- Aim of the task:
Using the records below, locate all lines containing "computer" and return them.

- Records provided:
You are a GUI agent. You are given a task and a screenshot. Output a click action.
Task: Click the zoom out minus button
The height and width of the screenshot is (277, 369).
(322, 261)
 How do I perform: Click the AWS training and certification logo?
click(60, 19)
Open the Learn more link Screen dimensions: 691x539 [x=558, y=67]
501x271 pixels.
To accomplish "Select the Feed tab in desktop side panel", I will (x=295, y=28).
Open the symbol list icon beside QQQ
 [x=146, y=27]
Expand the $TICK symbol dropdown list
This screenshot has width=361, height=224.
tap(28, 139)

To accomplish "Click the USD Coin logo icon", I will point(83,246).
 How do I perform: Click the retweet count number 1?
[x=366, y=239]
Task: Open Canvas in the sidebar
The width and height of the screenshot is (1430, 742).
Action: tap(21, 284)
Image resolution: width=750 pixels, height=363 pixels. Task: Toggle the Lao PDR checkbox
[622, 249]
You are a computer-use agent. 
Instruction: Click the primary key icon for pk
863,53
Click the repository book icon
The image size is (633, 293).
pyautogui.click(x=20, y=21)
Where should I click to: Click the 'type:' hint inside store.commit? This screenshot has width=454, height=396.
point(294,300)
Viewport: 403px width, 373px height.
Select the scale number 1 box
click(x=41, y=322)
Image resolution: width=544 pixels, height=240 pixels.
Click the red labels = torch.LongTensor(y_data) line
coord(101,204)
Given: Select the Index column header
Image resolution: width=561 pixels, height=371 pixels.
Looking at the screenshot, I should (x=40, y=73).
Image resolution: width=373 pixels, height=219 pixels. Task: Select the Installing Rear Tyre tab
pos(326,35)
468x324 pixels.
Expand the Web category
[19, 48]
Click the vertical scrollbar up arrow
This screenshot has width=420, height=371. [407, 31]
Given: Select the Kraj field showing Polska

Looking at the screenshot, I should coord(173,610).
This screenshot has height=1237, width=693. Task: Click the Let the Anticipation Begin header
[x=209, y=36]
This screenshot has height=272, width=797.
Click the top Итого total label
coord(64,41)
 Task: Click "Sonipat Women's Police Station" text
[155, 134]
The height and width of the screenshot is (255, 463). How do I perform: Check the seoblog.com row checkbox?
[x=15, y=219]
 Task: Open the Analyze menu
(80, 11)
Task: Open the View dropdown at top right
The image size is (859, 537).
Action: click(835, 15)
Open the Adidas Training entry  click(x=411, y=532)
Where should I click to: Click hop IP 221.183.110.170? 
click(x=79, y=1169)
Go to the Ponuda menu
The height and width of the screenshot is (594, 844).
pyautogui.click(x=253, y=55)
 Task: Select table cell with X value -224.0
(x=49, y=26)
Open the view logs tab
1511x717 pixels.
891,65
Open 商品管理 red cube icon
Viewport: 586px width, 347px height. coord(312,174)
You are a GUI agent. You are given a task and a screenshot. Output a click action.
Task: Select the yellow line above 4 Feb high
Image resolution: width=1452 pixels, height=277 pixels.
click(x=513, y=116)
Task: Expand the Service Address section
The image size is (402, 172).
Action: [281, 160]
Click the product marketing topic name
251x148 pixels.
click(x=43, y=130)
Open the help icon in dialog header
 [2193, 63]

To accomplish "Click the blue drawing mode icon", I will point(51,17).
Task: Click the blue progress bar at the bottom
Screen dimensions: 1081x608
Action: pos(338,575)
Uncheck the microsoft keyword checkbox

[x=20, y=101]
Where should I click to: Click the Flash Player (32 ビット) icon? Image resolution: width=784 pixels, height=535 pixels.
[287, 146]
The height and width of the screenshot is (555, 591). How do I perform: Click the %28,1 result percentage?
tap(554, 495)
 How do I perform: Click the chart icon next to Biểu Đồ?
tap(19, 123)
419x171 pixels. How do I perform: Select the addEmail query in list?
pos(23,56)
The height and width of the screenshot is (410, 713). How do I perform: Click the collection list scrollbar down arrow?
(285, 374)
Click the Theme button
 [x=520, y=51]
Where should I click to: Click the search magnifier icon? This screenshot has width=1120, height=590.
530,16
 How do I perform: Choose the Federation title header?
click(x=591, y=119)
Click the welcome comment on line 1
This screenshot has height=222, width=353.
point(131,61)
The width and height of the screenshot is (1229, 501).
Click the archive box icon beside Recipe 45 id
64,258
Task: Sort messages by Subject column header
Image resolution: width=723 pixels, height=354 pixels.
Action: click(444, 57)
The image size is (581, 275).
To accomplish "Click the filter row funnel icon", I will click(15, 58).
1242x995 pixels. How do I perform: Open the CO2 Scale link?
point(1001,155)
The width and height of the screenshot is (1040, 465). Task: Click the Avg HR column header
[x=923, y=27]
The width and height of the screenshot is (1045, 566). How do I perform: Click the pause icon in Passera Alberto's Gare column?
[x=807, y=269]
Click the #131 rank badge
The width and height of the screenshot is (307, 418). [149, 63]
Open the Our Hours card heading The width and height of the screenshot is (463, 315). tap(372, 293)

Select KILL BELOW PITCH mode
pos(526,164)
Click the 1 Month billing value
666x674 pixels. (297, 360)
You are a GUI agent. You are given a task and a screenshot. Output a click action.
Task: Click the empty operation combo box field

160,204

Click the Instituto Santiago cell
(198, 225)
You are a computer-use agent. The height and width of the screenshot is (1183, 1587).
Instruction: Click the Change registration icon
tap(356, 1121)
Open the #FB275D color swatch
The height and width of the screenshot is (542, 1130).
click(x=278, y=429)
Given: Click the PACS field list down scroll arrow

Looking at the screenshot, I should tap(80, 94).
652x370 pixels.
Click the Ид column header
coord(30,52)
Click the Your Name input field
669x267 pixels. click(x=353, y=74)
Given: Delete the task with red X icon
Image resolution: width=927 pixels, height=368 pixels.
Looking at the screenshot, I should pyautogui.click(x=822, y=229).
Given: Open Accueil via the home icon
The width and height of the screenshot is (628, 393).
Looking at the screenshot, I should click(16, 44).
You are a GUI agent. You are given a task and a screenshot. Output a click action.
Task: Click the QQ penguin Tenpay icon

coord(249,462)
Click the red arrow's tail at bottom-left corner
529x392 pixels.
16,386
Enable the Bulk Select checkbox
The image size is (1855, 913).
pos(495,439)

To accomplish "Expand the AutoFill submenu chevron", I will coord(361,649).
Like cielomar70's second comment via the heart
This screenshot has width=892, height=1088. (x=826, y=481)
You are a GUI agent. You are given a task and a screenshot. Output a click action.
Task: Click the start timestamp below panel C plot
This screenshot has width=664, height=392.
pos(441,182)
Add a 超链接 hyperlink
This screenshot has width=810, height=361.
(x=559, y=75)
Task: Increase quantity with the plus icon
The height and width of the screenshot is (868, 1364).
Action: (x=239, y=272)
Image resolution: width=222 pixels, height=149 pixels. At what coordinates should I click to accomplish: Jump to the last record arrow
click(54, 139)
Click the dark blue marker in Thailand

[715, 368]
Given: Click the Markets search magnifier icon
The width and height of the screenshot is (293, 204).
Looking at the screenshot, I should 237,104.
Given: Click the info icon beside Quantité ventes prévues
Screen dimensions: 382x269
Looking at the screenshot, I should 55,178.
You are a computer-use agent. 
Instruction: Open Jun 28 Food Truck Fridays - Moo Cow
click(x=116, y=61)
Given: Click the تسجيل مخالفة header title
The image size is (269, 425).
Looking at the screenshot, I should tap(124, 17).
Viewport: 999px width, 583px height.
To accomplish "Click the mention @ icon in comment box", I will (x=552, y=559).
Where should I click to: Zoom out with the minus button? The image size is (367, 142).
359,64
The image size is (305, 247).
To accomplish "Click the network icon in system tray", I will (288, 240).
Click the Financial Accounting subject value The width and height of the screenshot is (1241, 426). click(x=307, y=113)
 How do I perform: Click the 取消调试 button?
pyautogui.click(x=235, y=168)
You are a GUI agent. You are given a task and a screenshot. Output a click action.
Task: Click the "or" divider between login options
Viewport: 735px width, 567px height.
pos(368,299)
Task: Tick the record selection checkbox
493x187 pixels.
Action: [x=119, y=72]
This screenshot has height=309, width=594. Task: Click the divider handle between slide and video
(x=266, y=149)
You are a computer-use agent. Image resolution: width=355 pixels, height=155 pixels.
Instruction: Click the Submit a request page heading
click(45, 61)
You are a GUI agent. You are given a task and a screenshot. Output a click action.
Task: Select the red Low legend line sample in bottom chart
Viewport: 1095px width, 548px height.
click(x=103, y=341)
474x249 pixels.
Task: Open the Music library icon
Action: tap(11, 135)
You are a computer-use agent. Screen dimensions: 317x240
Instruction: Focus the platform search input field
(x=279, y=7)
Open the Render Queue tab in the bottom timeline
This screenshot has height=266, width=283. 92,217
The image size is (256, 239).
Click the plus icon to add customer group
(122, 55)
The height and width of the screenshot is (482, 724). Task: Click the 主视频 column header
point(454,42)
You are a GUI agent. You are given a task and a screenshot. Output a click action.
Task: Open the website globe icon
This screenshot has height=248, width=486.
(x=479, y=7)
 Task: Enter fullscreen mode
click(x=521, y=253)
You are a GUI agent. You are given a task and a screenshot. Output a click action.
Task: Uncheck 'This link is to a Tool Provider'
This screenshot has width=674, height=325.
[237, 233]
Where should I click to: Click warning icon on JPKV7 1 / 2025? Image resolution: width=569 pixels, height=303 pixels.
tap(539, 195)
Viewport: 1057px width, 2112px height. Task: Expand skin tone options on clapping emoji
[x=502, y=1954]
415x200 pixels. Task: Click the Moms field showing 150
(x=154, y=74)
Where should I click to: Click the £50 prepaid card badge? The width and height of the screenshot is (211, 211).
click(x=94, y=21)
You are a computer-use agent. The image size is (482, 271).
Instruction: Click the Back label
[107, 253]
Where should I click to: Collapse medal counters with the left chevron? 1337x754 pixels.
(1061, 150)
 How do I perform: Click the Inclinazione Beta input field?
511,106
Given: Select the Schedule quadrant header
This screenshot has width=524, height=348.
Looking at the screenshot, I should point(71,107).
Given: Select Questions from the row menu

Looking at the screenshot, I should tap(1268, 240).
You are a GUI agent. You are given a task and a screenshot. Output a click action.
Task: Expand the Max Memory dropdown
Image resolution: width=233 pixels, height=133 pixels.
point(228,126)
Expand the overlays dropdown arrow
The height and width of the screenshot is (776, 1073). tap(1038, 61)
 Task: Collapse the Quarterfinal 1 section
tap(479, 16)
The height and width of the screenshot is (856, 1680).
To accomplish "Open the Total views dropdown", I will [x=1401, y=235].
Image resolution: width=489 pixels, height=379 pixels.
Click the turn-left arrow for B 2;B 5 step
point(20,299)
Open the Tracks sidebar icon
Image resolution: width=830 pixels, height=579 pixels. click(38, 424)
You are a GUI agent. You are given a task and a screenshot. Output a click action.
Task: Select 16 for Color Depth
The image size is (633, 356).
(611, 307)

- Solved exercise:
You are a computer-use agent. 
You are a computer-use agent. The height and width of the screenshot is (1183, 1587).
You are a computer-use agent. 
You are a computer-use agent. Image resolution: width=355 pixels, height=155 pixels.
You are a computer-use agent. Screen dimensions: 317x240
You are a computer-use agent. The image size is (482, 271).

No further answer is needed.